──────── LISTED RECORDS

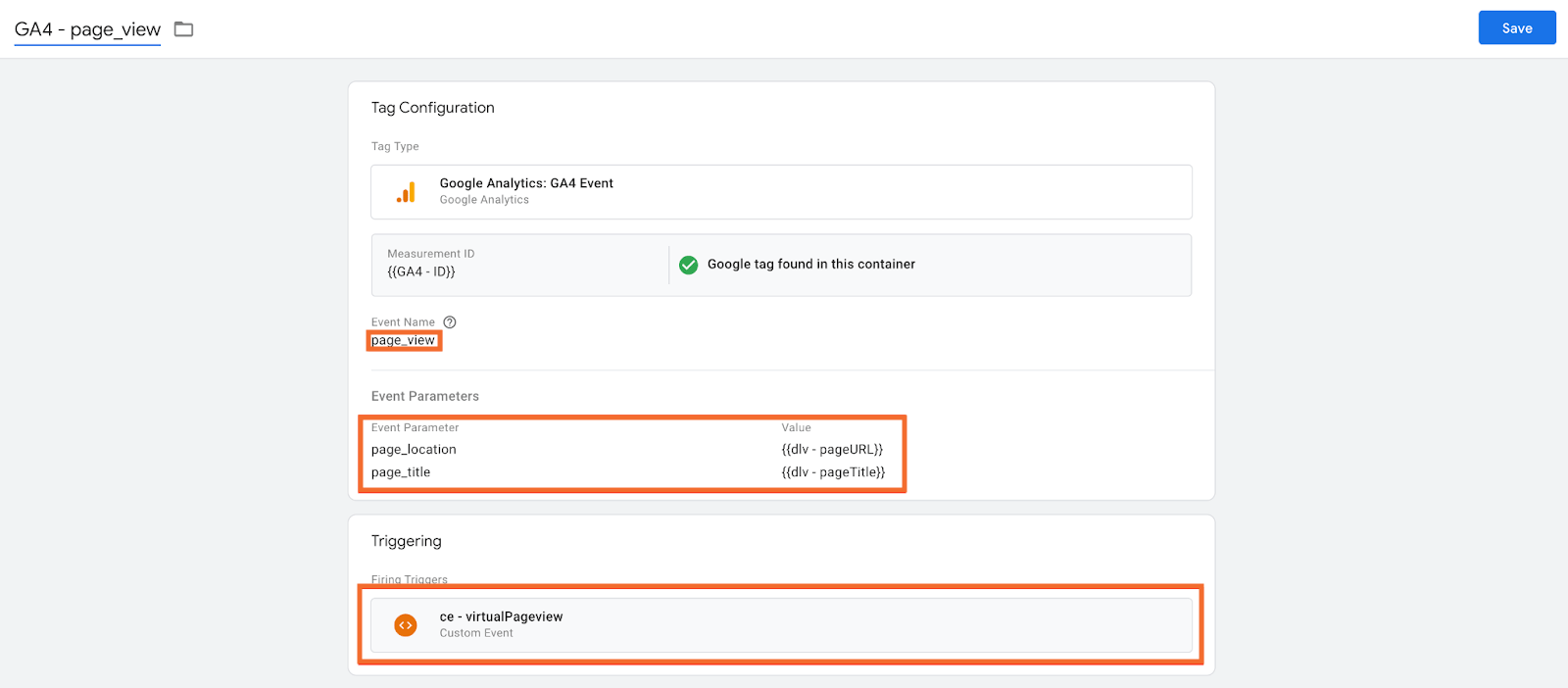Open the Event Name help question icon
Screen dimensions: 1568x688
point(450,322)
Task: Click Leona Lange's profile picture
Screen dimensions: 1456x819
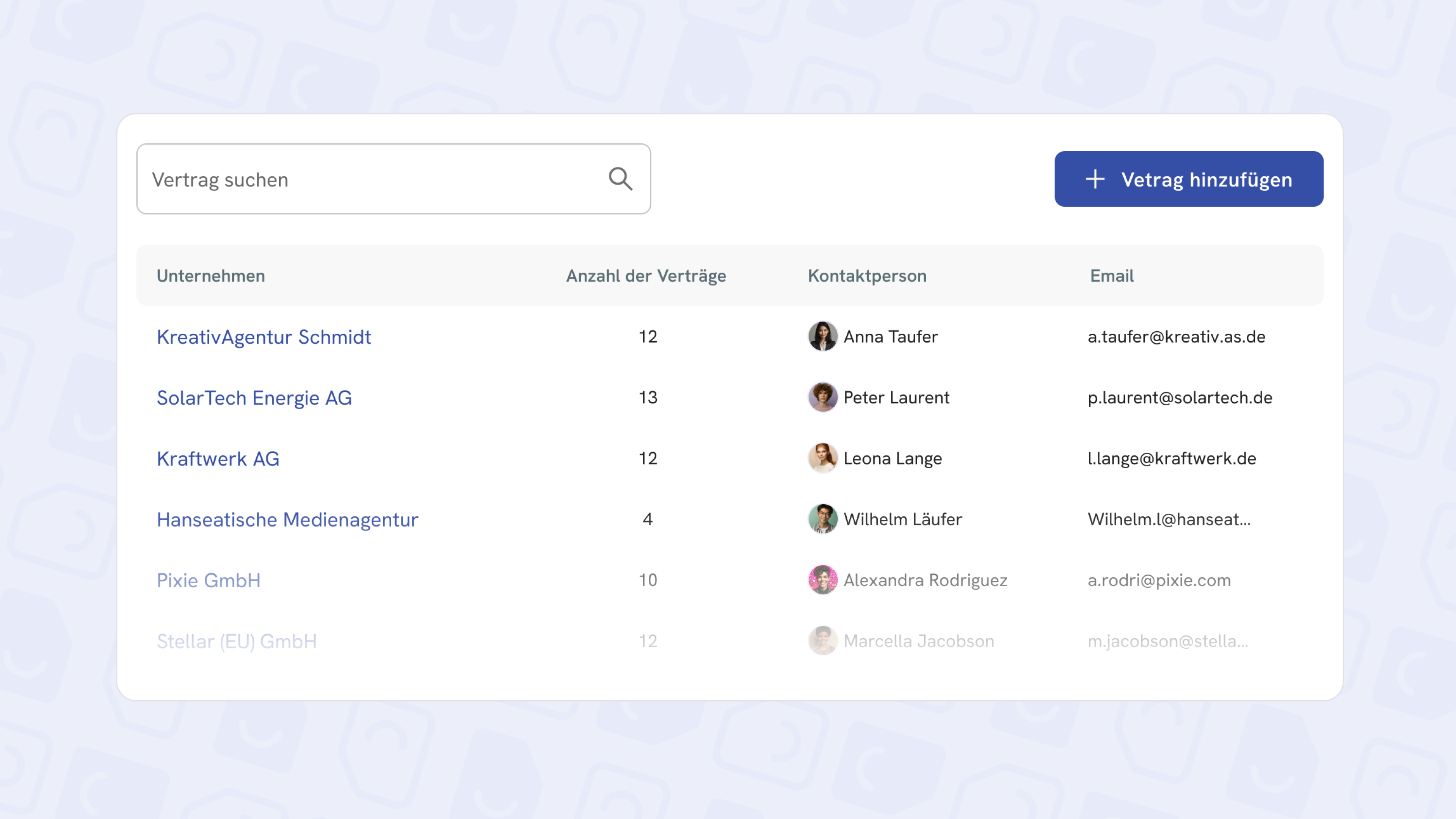Action: (x=822, y=458)
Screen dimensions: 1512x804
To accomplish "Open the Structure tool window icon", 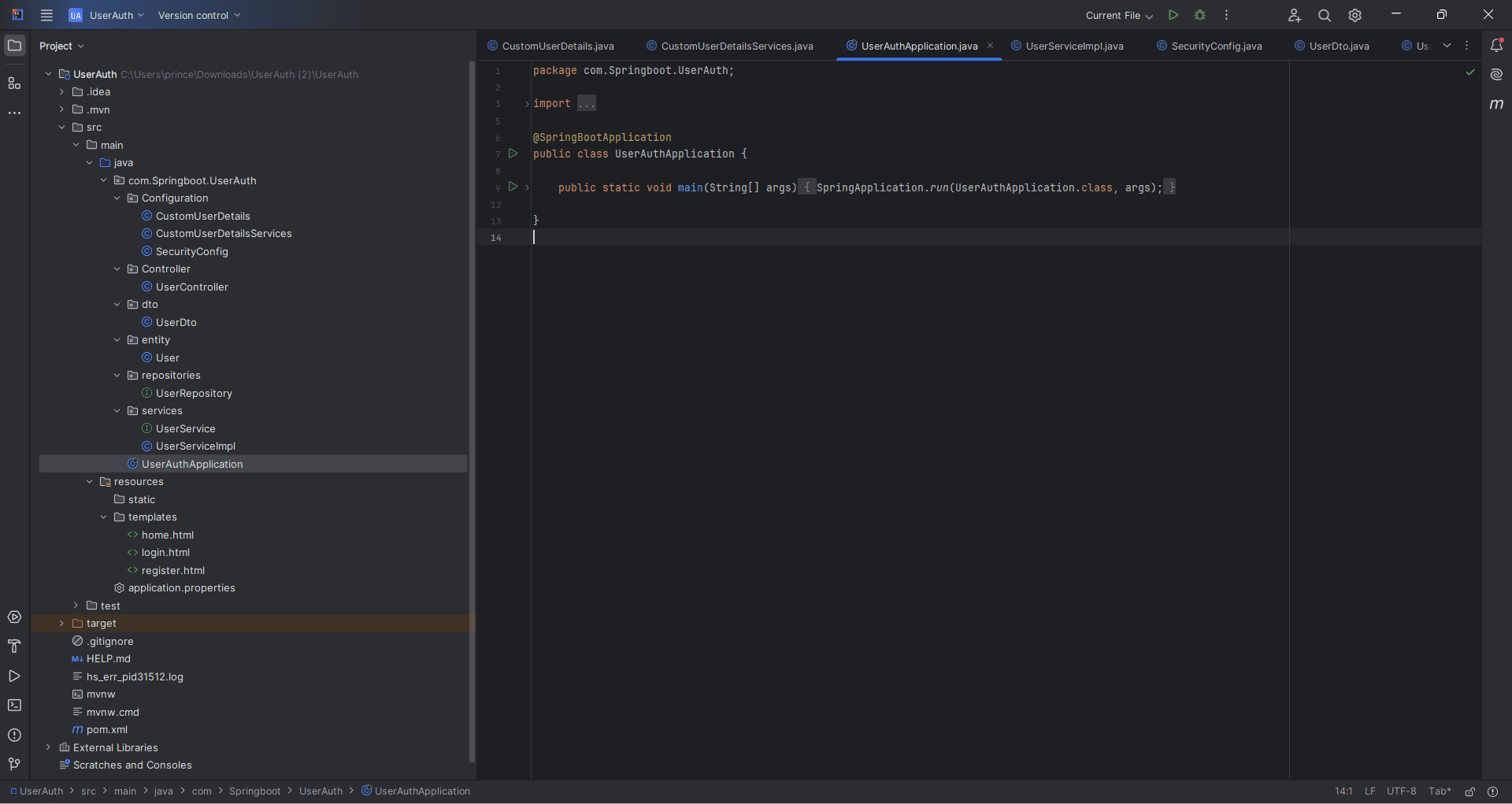I will pyautogui.click(x=14, y=83).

────────────────

=== SET PROBLEM ===
Arrange the lines of the listing, from its first line up to and including the line containing "Action: (x=822, y=458)", as a Markdown table with the columns Row and Listing line. Number each row, skip blank lines, and leave the pictures out.

=== ANSWER TO THIS EXERCISE ===
| Row | Listing line |
|---|---|
| 1 | Open the Event Name help question icon |
| 2 | Screen dimensions: 1568x688 |
| 3 | point(450,322) |
| 4 | Task: Click Leona Lange's profile picture |
| 5 | Screen dimensions: 1456x819 |
| 6 | Action: (x=822, y=458) |